The score above, and woven throughout this interview, is an example of one of my practices. Scoring can be used in one’s everyday life to increase engagement and stimulate creativity. Honestly, I haven’t used them that way so much but have been inspired to more lately. Mostly I’ve used them in nature to create a ritualistic container for extended embodied explorations with the elements—what I call InBodyNature practice.

Like all my practices, the form often shifts, and it seems that part of the practice is noticing those seasonal, necessary shifts. Not judging. Not doubting. Not believing I’m failing. For instance, I haven’t been using planned scores in nature recently; rather, I find myself spontaneously doing rituals. Maybe this is because I’ve spent so much time already in the structure of scores. Scores help me remember to let myself be led by sensations—to remember to touch, listen to sounds, make sounds, move from different body parts, and engage with elements I don’t normally feel compelled to connect with. One of the ideas of these scores is/was to break out of old patterns of movement and ways of perceiving. I have much quicker access to that now, at least in nature. Staying embodied and enlivened is still difficult for me while inside buildings, in everyday life. The above score, if I actually would do it periodically while working at a computer, would be radical for me.

Back to the shifting nature of my practice: Because of chronic illness, I had to let go of seeing or calling myself a dancer. One of the biggest gifts in this has been this embracing of a changing practice and appreciation for more subtle expressions of movement. Movement is everywhere. It’s in how we grow and it’s in all aspects of our being—

in walking the same path everyday,

in laying our body down in a crack of Earth as prayer,

in visualizing and sensing ourselves as a Tree of Life,

in letting tears turn into howls and song,

in writing a poem to document an experience of frustration.

At the heart of all this is sensing for connection to my soma so that I may better connect to Earth’s soma and all beings, alive and in spirit. There can be long seasons of what feels like drought when the body and emotions are in contraction. A refusal to connect can show up. The practice then is to hold space for that, embracing this as my soma’s way of saying, “We need to rest and draw inward.” To me, knowing these places is just as valuable as some external goal of arrival or mark of success. This is learning the terrain of the human soma.

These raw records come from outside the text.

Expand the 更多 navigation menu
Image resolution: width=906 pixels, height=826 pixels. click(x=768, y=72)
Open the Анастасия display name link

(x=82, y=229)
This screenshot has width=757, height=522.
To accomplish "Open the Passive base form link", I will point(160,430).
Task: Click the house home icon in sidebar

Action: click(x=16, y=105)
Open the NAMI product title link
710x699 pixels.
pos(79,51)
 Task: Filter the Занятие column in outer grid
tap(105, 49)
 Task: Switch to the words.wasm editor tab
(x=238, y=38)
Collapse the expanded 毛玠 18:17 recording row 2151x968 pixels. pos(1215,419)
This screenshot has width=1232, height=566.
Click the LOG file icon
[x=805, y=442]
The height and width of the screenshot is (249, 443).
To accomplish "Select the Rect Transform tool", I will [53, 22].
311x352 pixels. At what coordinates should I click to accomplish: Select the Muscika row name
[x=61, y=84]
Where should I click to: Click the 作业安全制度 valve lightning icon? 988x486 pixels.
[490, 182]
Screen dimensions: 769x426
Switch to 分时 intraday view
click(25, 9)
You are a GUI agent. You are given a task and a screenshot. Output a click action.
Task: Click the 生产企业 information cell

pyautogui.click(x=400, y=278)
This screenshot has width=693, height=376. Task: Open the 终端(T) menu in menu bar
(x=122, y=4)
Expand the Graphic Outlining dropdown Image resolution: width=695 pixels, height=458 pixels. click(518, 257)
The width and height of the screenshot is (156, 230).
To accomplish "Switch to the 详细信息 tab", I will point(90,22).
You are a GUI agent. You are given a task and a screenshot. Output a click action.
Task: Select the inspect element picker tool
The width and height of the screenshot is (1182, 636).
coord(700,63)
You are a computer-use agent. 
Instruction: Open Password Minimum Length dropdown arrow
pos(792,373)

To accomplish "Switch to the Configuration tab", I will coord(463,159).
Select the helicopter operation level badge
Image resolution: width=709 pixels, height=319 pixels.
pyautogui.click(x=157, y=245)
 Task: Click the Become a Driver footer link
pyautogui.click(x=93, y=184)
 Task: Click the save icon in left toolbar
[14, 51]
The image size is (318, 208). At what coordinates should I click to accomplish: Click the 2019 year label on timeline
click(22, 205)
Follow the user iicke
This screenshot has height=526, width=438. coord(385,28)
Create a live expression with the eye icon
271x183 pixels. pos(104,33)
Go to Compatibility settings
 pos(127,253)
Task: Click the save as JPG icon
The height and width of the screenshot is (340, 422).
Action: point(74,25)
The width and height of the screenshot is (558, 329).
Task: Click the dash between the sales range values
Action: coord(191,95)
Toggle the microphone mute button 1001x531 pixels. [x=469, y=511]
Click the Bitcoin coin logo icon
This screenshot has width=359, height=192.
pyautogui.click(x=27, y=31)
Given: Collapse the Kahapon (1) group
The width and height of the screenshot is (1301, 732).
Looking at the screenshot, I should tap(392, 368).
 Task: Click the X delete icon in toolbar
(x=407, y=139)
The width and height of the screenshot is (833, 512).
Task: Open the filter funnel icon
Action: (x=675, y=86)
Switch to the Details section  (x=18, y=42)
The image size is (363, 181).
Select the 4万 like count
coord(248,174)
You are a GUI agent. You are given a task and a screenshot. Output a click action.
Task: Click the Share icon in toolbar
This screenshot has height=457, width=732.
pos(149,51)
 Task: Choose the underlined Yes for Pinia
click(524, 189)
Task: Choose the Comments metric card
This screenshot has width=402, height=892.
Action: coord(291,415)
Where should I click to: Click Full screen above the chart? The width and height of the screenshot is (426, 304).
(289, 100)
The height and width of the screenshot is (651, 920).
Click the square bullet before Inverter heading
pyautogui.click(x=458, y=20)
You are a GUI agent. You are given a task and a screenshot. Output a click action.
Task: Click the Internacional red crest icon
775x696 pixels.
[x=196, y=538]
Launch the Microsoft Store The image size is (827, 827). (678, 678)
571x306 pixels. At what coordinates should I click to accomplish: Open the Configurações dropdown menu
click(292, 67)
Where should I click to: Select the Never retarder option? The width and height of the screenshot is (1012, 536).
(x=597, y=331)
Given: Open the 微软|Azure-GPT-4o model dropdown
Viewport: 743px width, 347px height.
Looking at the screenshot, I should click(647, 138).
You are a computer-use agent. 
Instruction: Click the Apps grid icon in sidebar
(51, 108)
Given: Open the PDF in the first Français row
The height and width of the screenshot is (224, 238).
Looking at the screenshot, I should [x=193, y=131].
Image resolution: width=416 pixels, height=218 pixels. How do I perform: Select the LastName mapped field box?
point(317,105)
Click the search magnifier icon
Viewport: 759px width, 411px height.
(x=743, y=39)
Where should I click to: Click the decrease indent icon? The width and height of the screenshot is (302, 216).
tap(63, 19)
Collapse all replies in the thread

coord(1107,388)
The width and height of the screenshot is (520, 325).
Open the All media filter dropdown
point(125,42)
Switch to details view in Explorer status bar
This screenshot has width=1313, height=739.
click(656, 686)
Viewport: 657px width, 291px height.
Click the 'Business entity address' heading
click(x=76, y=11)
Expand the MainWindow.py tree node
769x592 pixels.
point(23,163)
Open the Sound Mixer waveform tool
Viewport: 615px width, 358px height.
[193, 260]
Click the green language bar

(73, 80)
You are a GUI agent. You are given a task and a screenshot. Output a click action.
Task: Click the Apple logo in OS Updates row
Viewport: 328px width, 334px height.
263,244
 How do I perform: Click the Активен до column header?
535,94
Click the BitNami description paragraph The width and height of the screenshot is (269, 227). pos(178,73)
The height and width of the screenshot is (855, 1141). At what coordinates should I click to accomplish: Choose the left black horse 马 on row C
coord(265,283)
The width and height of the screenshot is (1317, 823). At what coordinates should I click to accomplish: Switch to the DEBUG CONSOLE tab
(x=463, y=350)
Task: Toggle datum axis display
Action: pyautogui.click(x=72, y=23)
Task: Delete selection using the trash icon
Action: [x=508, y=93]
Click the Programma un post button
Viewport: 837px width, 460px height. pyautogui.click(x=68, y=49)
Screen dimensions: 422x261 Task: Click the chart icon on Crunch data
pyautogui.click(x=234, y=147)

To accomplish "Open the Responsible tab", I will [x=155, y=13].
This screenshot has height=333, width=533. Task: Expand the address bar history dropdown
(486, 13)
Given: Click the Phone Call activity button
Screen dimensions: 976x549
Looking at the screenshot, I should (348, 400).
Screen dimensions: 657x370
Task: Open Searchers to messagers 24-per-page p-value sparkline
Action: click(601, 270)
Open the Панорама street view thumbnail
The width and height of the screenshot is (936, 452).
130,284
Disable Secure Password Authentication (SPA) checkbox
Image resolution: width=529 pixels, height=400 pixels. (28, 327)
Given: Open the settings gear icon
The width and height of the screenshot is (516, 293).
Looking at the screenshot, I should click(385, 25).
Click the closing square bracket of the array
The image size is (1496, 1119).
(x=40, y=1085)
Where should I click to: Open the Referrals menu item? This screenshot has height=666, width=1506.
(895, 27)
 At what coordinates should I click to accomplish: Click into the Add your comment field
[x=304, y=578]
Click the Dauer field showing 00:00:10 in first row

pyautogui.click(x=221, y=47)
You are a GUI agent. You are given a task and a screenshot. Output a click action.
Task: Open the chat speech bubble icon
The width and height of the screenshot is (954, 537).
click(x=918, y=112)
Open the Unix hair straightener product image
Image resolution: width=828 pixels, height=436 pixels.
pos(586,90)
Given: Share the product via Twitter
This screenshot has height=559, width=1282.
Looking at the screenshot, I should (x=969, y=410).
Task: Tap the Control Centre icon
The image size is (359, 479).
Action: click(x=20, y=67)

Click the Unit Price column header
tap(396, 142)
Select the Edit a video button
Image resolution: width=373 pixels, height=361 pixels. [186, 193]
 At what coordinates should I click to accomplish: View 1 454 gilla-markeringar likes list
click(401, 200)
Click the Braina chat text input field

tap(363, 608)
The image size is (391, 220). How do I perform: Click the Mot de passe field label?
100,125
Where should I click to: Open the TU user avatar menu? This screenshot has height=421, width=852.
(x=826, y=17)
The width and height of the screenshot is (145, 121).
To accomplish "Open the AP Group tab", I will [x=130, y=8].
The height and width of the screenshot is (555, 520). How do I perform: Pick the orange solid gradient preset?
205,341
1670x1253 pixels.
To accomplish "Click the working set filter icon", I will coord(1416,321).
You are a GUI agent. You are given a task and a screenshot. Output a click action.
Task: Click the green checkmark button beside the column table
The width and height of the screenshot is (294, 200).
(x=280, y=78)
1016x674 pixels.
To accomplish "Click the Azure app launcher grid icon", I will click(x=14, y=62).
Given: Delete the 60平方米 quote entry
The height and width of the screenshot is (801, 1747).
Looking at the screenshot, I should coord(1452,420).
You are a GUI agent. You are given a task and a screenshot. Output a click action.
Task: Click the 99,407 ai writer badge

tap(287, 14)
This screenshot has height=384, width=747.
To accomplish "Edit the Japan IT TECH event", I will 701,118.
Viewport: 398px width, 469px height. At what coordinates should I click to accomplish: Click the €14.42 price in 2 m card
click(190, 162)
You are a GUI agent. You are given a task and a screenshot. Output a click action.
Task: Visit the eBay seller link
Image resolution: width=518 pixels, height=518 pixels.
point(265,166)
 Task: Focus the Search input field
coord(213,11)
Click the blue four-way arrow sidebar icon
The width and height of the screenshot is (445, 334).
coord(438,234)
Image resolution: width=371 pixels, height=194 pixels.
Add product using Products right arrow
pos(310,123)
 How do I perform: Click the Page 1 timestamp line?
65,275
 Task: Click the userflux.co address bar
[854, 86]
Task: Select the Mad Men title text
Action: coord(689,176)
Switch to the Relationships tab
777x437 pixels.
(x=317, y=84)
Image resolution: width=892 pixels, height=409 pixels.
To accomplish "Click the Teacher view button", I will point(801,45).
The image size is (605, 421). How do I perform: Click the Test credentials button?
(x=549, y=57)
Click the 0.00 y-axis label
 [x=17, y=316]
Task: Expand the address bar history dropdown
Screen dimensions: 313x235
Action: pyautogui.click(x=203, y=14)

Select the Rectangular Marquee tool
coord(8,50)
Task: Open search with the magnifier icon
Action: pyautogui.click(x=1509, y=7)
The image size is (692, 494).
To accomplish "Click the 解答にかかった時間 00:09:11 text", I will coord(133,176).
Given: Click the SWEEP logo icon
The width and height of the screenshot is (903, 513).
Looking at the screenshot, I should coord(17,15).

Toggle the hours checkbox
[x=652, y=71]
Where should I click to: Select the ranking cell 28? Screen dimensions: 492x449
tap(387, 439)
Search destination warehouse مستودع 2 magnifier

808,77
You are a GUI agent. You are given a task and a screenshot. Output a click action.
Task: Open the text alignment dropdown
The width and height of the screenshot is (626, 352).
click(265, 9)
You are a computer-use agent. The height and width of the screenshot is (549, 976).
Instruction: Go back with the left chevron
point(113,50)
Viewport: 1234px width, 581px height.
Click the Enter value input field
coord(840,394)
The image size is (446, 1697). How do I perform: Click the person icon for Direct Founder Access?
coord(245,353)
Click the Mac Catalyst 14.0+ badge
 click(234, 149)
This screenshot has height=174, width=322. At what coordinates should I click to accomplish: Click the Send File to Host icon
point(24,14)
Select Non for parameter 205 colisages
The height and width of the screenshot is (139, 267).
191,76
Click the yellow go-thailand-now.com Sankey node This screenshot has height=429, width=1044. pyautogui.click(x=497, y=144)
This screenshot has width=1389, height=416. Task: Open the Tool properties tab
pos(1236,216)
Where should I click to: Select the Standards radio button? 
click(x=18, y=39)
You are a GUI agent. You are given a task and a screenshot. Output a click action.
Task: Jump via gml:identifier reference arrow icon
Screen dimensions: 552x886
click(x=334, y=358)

Then, there’s the art. Ha! Sometimes it’s difficult for me to discern between practice and art. In my InBodyNature practice, there are times when a shift of consciousness happens that is similar to my experience of doing improvisational dance in a studio. All the senses are alert and the witness self becomes active in creating and being in relationship with the place and elements. Am I creating art even though there are no human witnesses? Am I performing, or are we then nature, Nature as Creation itself? Of course, I can’t resist trying to document this. Is the documentation process the true art? I’ve used words, composite photography, video and some performance. Over time there has been a longing to bring messages back, to find a way to translate, to encourage others to find solace within their own bodies and the body of earth, to remember and repair these sacred relationships.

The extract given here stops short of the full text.